Diesel particulate filter mandatory for private sector buses

October 10, 2018 - 7:29

TEHRAN – Tehran Municipality has obliged the private sector to equip 10 percent of their buses with diesel particulate filters each year, Mohsen Pourseyyed Aqaei, deputy mayor of Tehran for traffic and transport affairs, has said.

A diesel particulate filter is a device designed to remove diesel particulate matter or soot from the exhaust gas of a diesel engine by 85 percent, and under certain conditions can attain soot removal efficiencies approaching 100 percent.

“Each filter costs nearly 1 billion rials (about $23,000),” ISNA quoted Pourseyyed Aqaei as saying on Tuesday.

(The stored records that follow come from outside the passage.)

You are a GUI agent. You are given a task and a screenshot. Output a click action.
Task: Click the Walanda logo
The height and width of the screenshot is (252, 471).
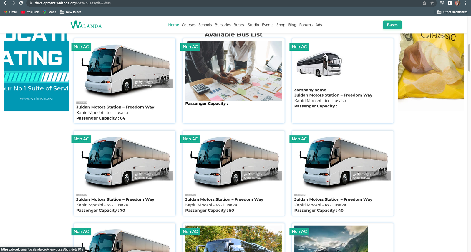click(x=86, y=25)
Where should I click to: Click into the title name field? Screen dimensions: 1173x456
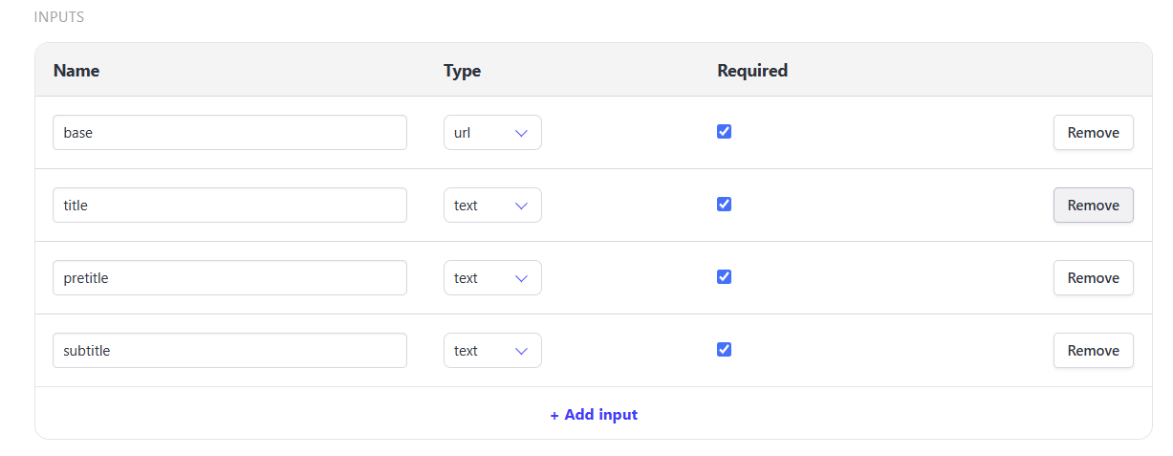pos(229,206)
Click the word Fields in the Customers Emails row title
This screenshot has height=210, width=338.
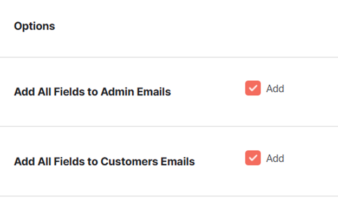[69, 161]
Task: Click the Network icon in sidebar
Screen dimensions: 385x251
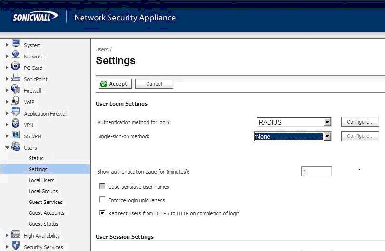Action: (16, 56)
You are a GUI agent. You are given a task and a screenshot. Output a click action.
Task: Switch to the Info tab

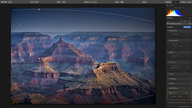[x=183, y=2]
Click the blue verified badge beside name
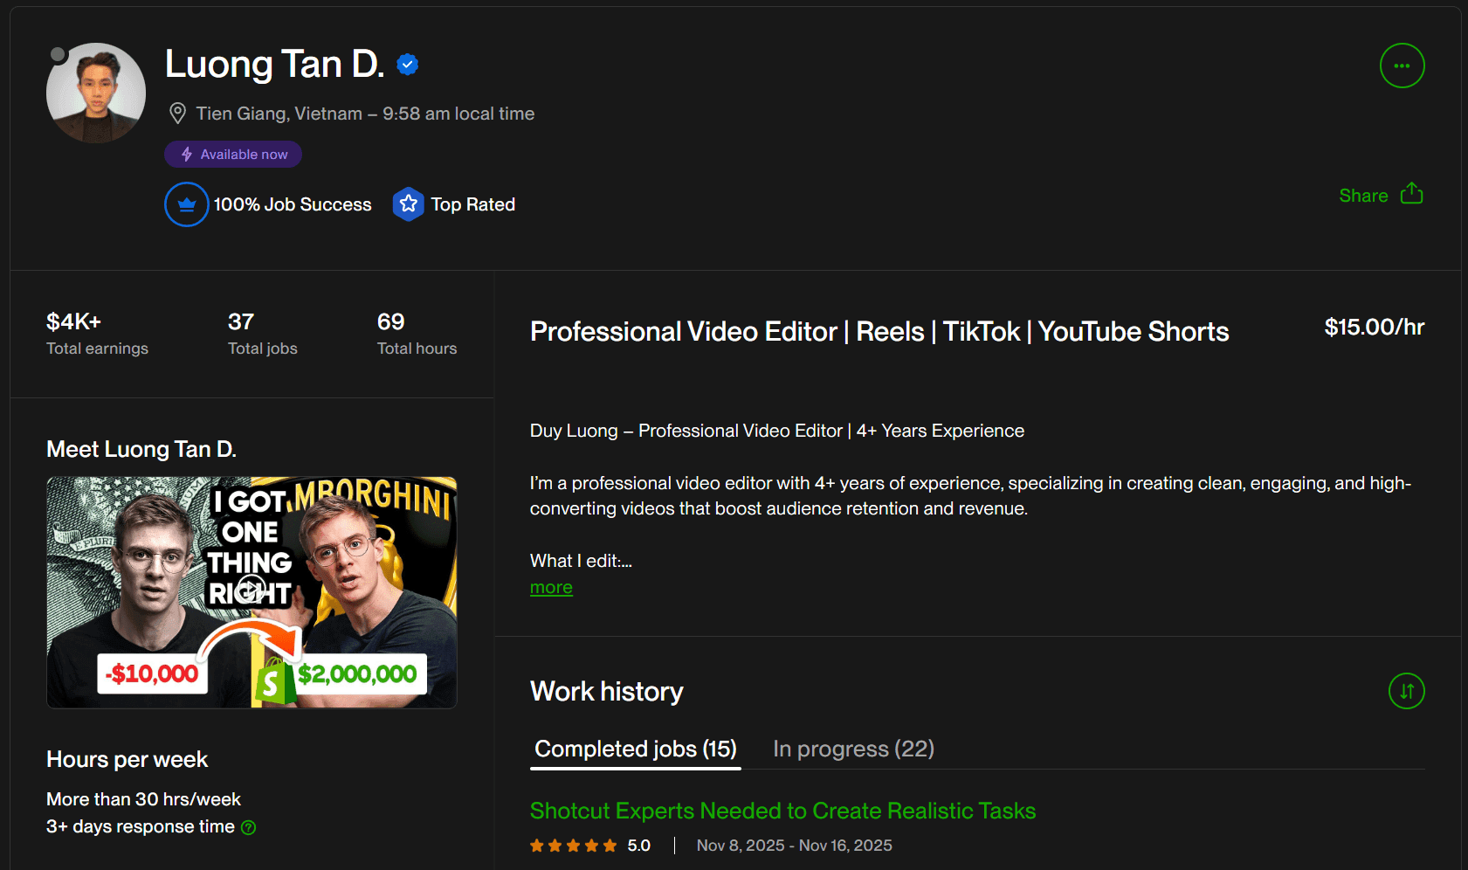This screenshot has height=870, width=1468. 407,65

Public transport fleet, operating within Tehran municipality, also has been supposed to buy diesel particulate filters for 700 buses running in the capital, he said, adding that so far, some 100 filters have been purchased and debates are underway to buy 100 more.

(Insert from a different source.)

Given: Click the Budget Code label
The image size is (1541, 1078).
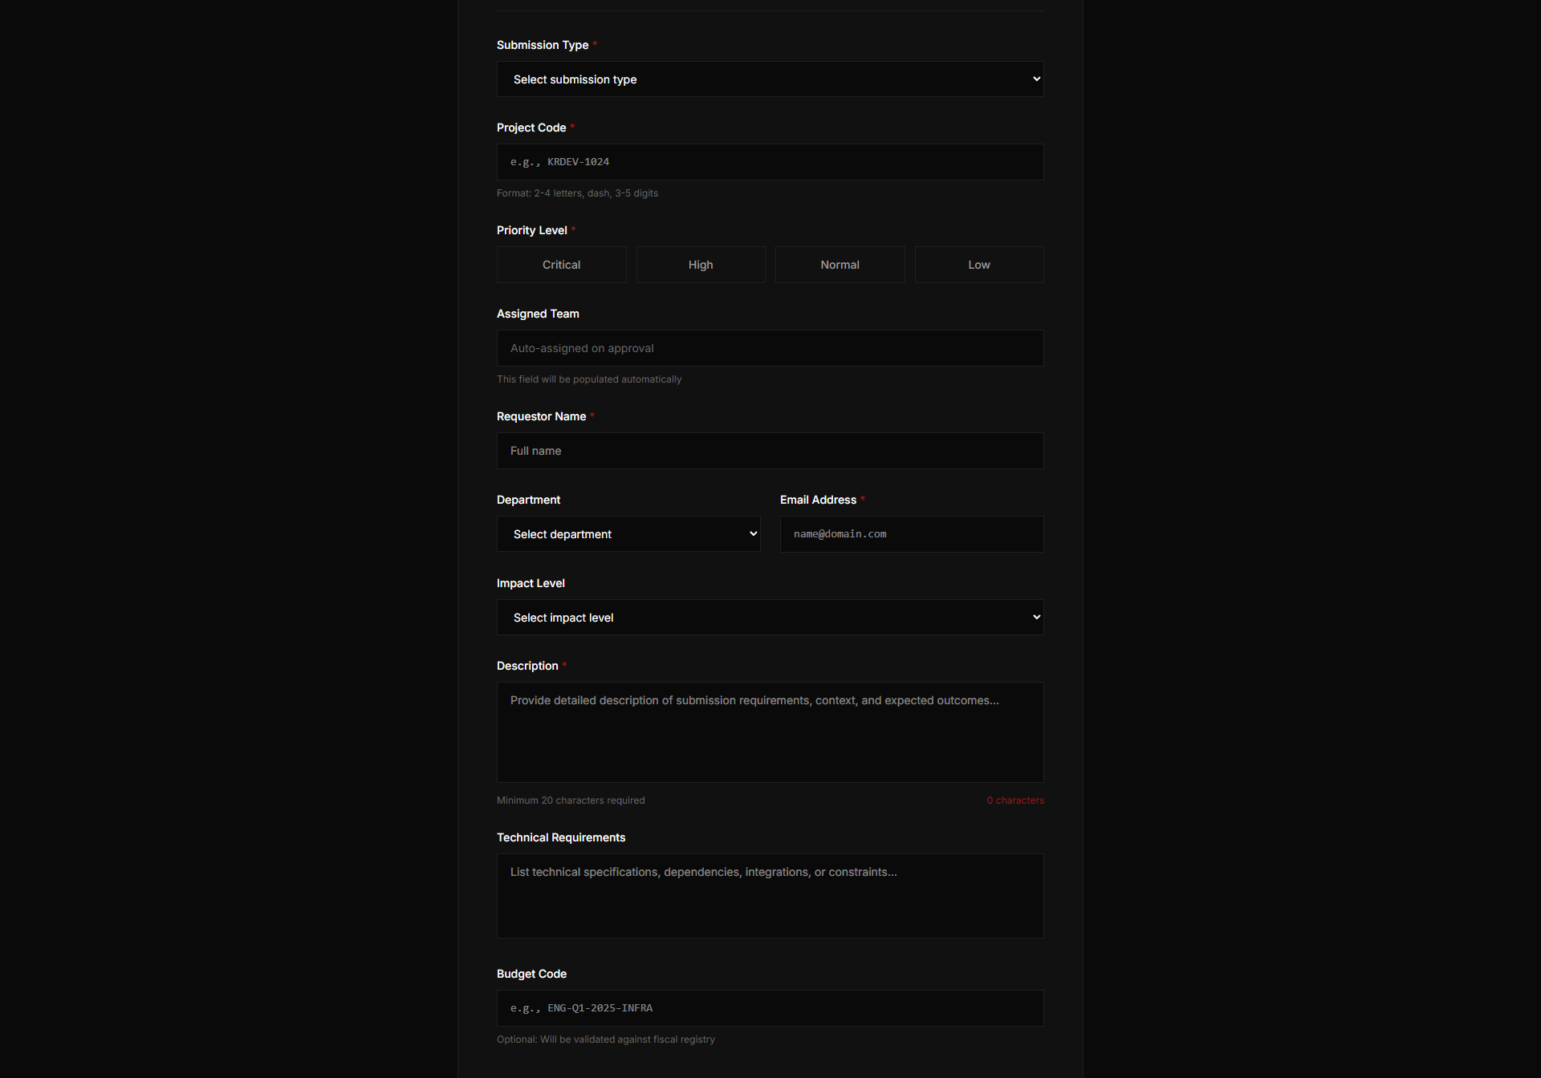Looking at the screenshot, I should click(531, 974).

It is scheduled that all private bus companies must install diesel particulate filters on 10 percent of the buses per year.He went on to say that “we have been waiting for the filter purchase process for Tehran’s bus transport fleet to be completed, then to oblige the private sector to equip their buses with the filters, as well.”

“It is scheduled that all private bus companies must install diesel particulate filters on 10 percent of the buses per year,” he stated, adding as the largest private bus company has 300 buses, 10 percent of which accounts for only 30 buses, no heavy financial burden are imposed on them.

The Municipality’s transportation and traffic department is also supposed to increase the subsidies granted to the buses equipped with filters to compensate for part of the costs, he concluded.

According to health or environmental officials over 70 percent of pollutants in Iran’s capital, Tehran, is produced by clunker buses. In a press conference held on January 13 in Tehran, deputy environment chief Masoud Tajrishi said that some 97 percent of buses in Tehran are old. 

Moreover, on February 7, Mohammad Javad Heshmati, deputy prosecutor general, said that more than 80 percent of the air pollution in metropolises is caused by low quality fuel. 

So it is not so farfetched to conclude that air pollution in Tehran and other metropolises of Iran are derived from low quality fuel and the old transportation system.